● **Work request**
Your job is to return each record exactly, minus any pictures.

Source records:

/---

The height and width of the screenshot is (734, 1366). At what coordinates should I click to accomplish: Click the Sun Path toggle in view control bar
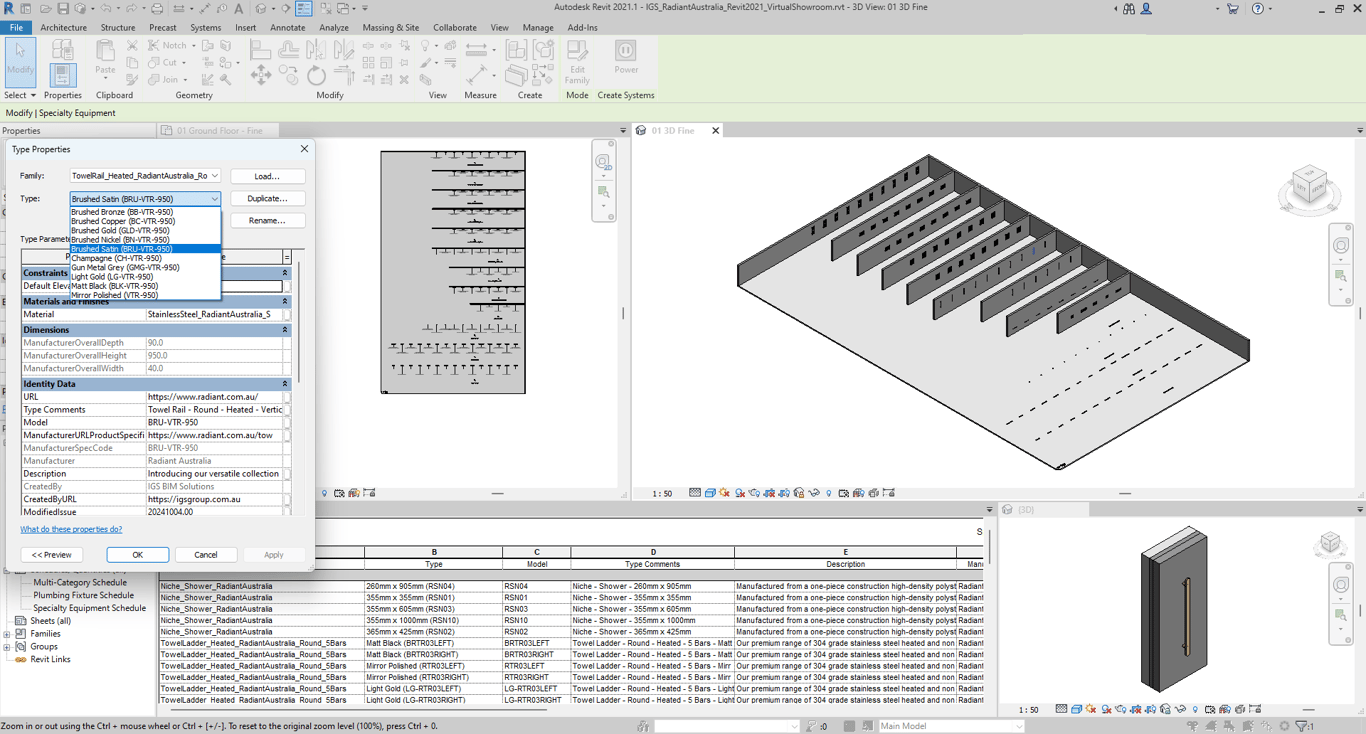725,493
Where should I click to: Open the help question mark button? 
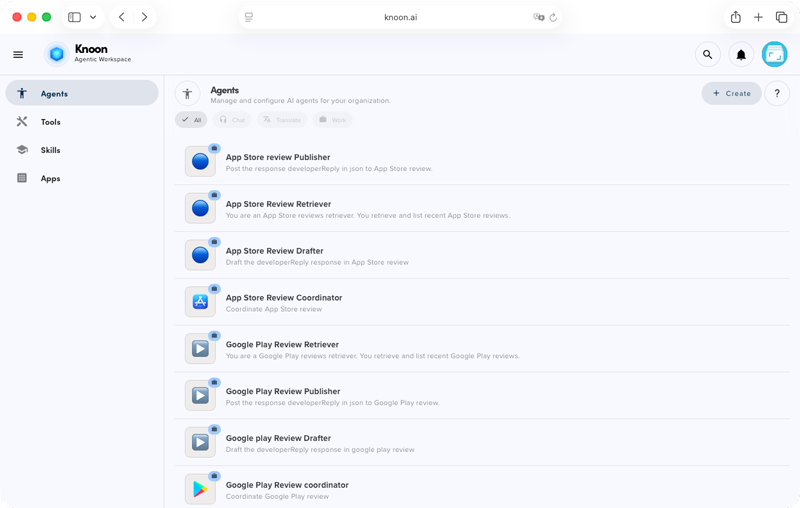pyautogui.click(x=777, y=93)
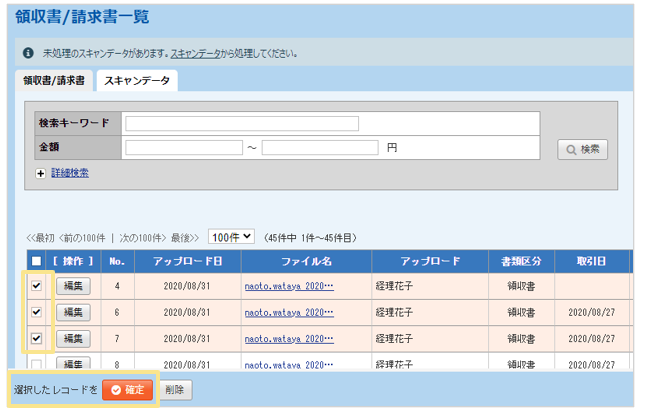Open the スキャンデータ link in the notice

(196, 53)
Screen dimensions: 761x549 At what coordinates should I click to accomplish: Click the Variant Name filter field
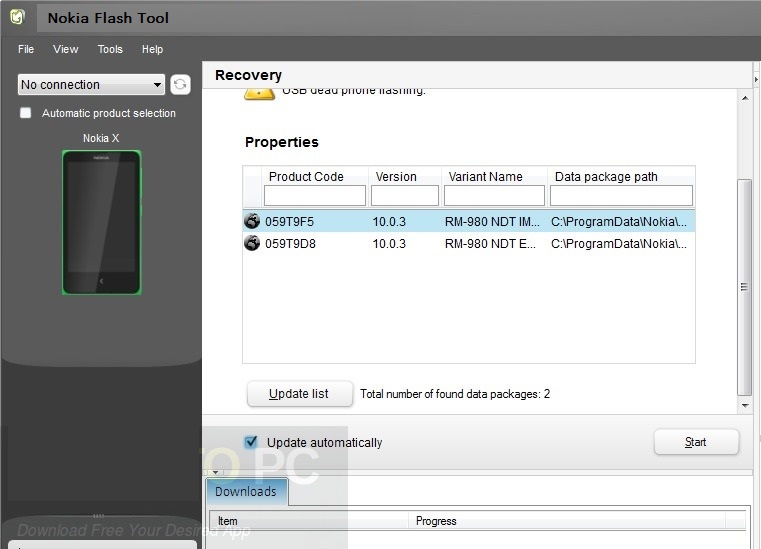494,195

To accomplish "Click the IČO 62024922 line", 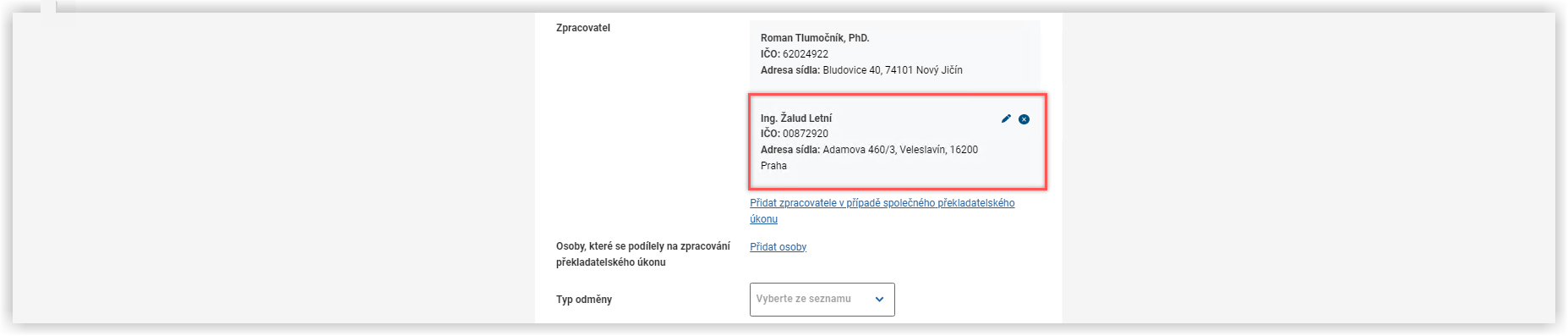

\---

● **Answer to the exercise**
The height and width of the screenshot is (734, 1366). At what coordinates should I click to accomplish: Click the Sun Path toggle in view control bar
725,493
Where should I click to: Open the help question mark button? 
pyautogui.click(x=777, y=93)
Open the スキャンデータ link in the notice

(196, 53)
Screen dimensions: 761x549 At what coordinates should I click to accomplish: Click the Variant Name filter field
494,195

To accomplish "Click the IČO 62024922 line", 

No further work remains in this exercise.